There are some technologies for modifying existing online and boxed game structures, depending on how open the software maker is in terms of offering modifiability.

Some simulations are created on a Web 2.0 substructure, such as simulations built on student research and thinking and deployed on wikis. Others are built on learning / course management systems. Still others are built on a mixed substructure of various technologies.

Examples

How To

Instructors will not often build their own simulations except those that involve student research and role-playing of certain scenarios (such as in political science, history, business, and security studies) or those that mimic real-world design (such as in art, web design, architecture, landscape architecture, engineering, and other types of design and problem-solution courses).

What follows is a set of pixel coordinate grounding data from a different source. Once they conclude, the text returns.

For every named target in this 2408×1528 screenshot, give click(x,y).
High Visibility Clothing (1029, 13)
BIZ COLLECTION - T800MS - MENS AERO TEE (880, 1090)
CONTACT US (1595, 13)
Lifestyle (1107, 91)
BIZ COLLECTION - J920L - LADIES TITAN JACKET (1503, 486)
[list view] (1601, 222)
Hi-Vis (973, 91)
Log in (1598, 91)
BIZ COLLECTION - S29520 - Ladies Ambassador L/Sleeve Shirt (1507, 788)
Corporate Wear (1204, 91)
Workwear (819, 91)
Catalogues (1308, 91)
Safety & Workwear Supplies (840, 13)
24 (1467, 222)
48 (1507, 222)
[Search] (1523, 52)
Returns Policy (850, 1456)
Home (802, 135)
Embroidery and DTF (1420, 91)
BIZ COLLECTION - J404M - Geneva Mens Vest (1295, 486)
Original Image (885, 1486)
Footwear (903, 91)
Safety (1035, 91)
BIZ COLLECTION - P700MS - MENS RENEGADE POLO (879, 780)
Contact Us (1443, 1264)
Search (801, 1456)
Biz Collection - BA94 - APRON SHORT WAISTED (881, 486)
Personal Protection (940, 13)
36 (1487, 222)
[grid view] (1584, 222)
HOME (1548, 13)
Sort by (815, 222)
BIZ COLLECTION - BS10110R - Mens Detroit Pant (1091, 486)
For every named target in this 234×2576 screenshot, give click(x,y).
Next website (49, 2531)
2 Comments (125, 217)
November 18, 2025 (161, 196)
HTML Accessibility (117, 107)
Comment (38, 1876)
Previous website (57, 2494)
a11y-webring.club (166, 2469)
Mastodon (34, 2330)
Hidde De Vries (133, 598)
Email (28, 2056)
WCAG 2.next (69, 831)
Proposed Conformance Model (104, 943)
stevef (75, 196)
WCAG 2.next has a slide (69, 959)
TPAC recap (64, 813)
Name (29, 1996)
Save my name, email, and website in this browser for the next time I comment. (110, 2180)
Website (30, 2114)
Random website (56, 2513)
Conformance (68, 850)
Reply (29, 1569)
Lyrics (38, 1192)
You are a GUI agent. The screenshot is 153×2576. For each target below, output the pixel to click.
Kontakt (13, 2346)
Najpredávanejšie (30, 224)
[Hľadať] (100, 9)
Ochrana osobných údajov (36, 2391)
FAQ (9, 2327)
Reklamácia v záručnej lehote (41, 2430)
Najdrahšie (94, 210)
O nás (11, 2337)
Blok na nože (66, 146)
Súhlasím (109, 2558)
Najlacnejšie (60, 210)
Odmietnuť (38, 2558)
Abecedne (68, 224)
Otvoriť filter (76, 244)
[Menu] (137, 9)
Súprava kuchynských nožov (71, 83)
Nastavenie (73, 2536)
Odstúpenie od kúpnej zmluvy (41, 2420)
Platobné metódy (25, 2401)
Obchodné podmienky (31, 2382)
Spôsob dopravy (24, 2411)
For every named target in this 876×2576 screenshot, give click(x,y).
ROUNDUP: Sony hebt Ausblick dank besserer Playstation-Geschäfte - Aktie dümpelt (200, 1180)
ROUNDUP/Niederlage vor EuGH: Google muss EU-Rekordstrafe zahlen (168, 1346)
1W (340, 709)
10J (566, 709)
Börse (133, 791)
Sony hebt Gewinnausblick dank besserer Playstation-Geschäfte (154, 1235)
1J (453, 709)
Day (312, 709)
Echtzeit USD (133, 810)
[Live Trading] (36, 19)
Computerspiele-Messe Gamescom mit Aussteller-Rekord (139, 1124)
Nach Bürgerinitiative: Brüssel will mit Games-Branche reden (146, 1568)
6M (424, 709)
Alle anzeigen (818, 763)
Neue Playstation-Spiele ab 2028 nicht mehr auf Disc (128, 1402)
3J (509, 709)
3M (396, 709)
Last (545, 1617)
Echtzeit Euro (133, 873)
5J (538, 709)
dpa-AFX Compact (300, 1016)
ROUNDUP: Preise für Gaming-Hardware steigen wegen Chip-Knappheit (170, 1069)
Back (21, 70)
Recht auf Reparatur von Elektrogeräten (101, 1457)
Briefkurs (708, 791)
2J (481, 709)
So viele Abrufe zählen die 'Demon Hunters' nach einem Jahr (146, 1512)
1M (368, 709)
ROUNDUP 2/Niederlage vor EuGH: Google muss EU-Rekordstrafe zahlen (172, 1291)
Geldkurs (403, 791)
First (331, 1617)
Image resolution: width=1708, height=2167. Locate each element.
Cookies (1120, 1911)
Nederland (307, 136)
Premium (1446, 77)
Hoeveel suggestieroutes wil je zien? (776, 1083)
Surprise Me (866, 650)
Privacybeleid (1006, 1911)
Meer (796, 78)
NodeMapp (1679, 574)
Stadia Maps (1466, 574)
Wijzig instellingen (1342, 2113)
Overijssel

Designing these types of simulations may be helped by considering some of the following questions (phrased generally):

  • What are the learning objectives of the simulation?
  • What information and skills will the learners need to have in order to achieve the learning objectives?
  • What elements of a real-world context do the learners need to have to evoke the environment?
  • What support will the instructor need to provide?
  • What lead-up studies should the learners have in order to benefit most from this educational simulation?
  • What types of intercommunications will students need?
  • What sorts of digital artifacts will students need to create?
  • What sorts of formal feedback will learners need throughout the learning cycle around the simulation?
  • What sorts of debriefing would be beneficial for learners going through this educational simulation?

Possible Pitfalls

Educational simulations need to offer sufficient feedback streams to learners to fully enable them to anticipate the realities of a real-world situation. Learners should also fully understand the limitations of the simulation, particularly the underlying models. Learners have to understand the amounts of serendipity (and open-endedness) that have been built into the simulation (such as those that involve human-embodied avatars in public virtual spaces).

Module Post-Test

1. What is an educational simulation, and what are the various types of simulations available?

2. How are educational simulations used for higher education learning?

3. What are some of the features of the most effective simulations for learning?

4. What are some of the basic accessibility requirements for simulations?

5. What are some of the technologies used to create educational simulations?

References

Alexander, P.A. & Judy, J.E. (1988). The interaction of domain-specific and strategic knowledge in academic performance. Review of Educational Research: Vol. 58, No. 4. pp. 375 – 404.